ガリーナは叱るが、ニコライはめげずにレギーナの足にしがみつく。
レギーナは嫌になったのかガリーナを指差した。

「あーもう!そんなに兄弟が欲しいならアイツに産んでもらえばいいじゃない!」

ニコライは指を差した方向を見ると、ガリーナは目を丸くする。
それから真面目な顔をして言った。

「い、いいわよ…!赤ちゃん作りますよ?」

ガリーナは自分のお腹を撫でて言うが、ニコライはそれでも首を横に振る。

「ヤダ!あかちゃん!こっち!」

ニコライはレギーナから離れないので、パーヴェルは困った顔をした。

「えー?どういうこったー?何があったんだよコイツ。

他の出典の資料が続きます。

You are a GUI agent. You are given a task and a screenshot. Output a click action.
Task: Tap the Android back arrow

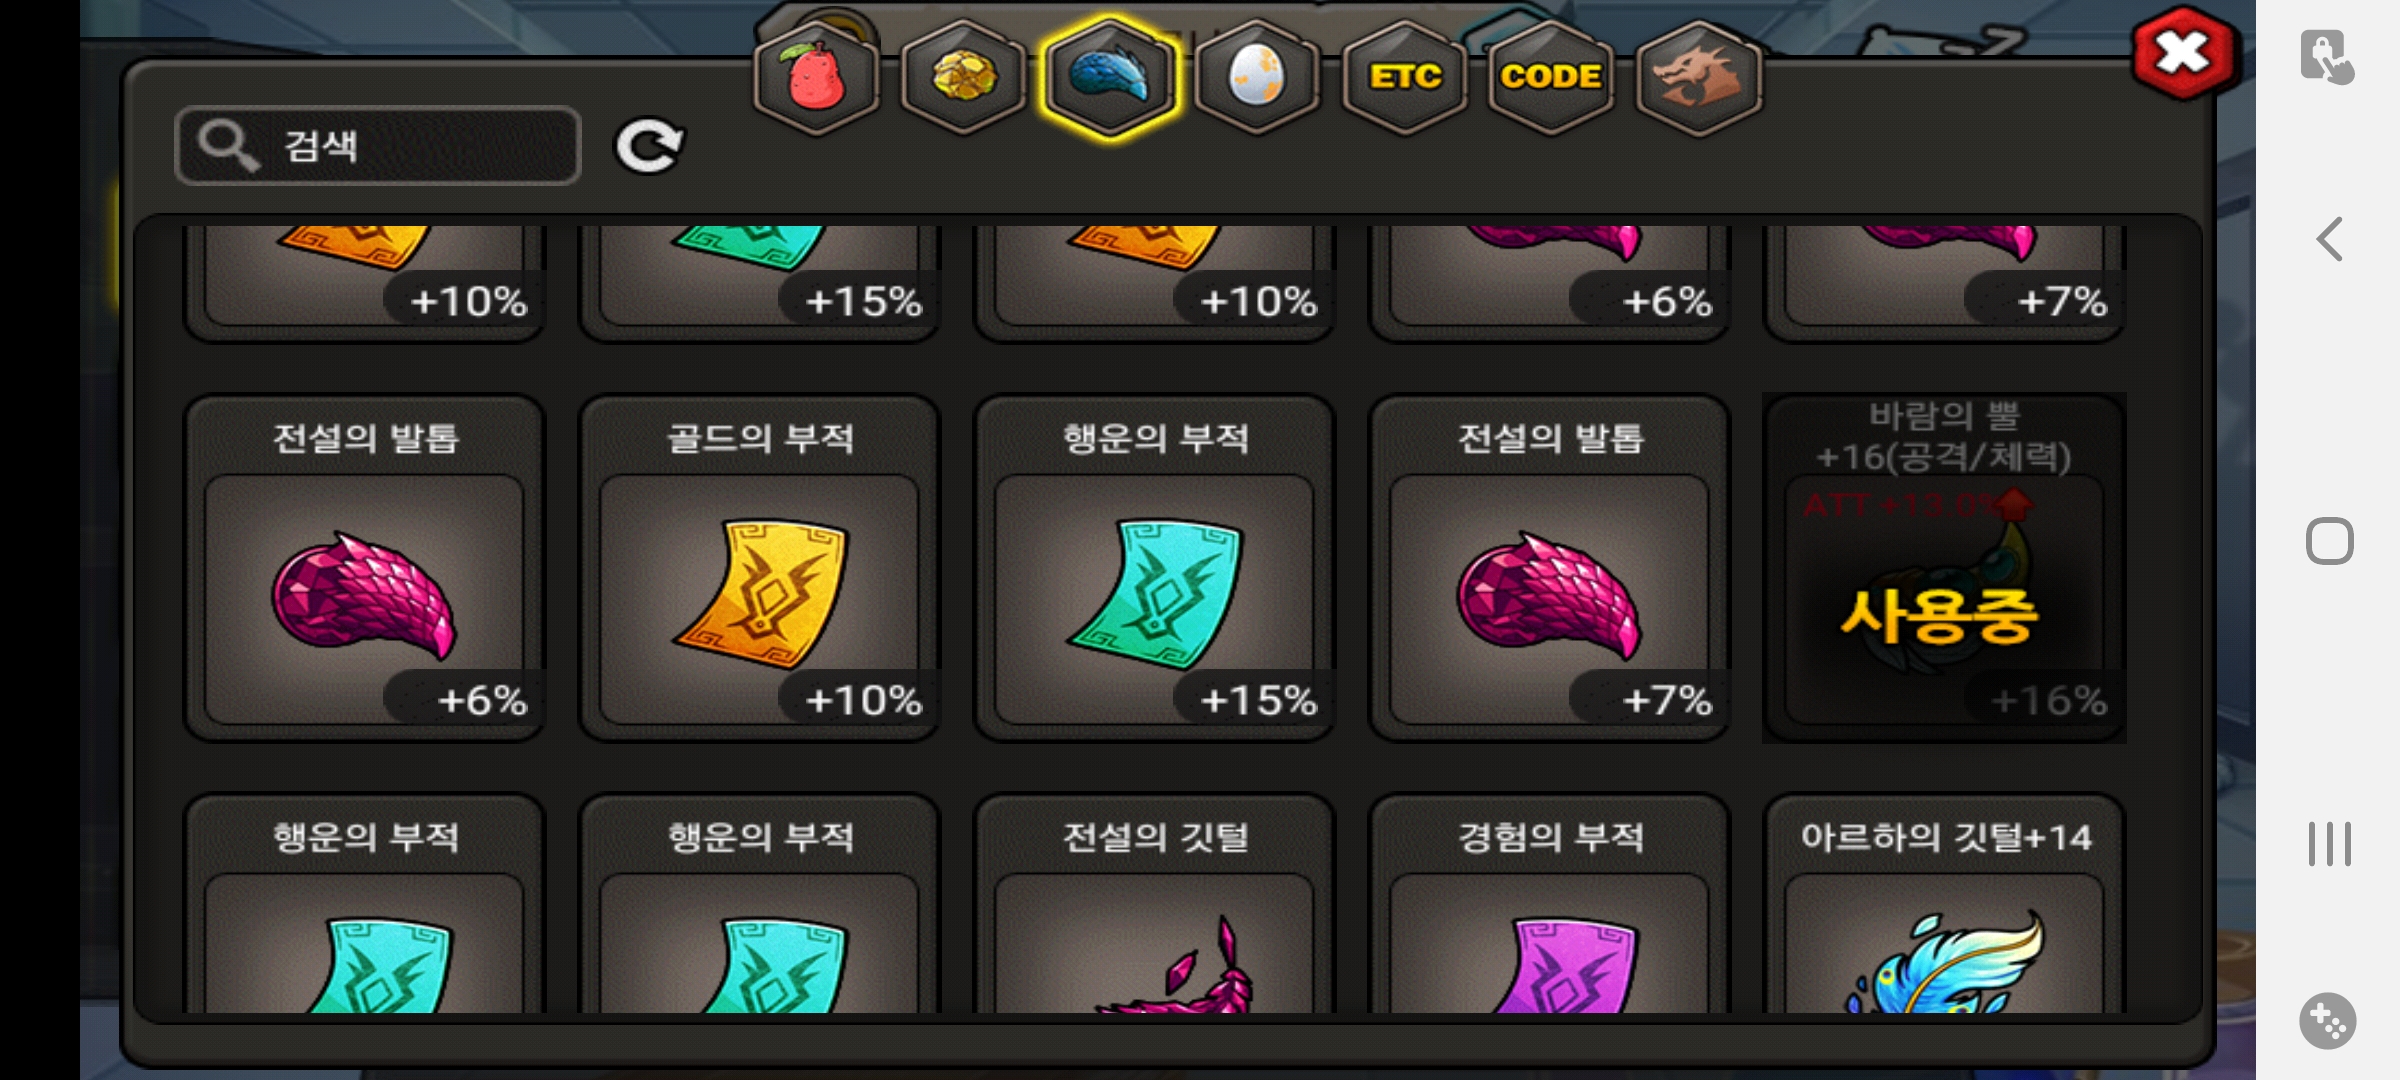(2330, 239)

」

ワレリーは考えていたが、首を傾げてからニコライに聞く。

「どうして二人がいいのですか?」

ニコライはワレリーを見ると、ワレリーの言葉と仕草から聞きたい事を大体察する。
ニコライは一度レギーナから離れると言った。

「あかちゃん!なく!」

そう言ってニコライはレギーナの真横に立ち、レギーナの真似をして怒る仕草をする。
それから逆方向に立ち回って泣くフリをした。
一同は目を丸くすると、ニコライは続ける。

「あかちゃん!なく!」

次はその場で寝転がるので、一同は驚く。

「そこで寝ちゃダメよニコライ…!」

ガリーナは言ったが、寝ているニコライの目から涙が一滴流れているのを見た。
一同は驚いて言葉を失うと、ニコライは言う。

「あかちゃん…なく」

それを見たワレリーは、ニコライの誕生日に三人で寝た事を思い出した。
ニコライがベッドで泣いていた事を思い出す。

更にニコライは太陽を見上げてから自分の影を見ると、隣を見て言った。

「あかちゃん、なく!」

隣には影はない、ニコライの影しかそこにはない。
ニコライは更にレギーナのお腹を撫でた。

「あかちゃん!よしよし!」

ニコライはそう言い、次に肩車をするフリ、更に手を繋いで一緒に歩くフリ、
そして、楽器を持ってニコライは笑顔で振る。

「あーー!」

パーヴェルは完全に意味を理解できておらず、目を丸くするだけ。
ワレリーは意味を理解できたのか言った。

「もしかして…産まれてくる赤ちゃんの面倒を見たいと言っているのでしょうか?
ニコライは、きっとパーヴェルとレギーナの元で寂しい思いをしたのでしょう。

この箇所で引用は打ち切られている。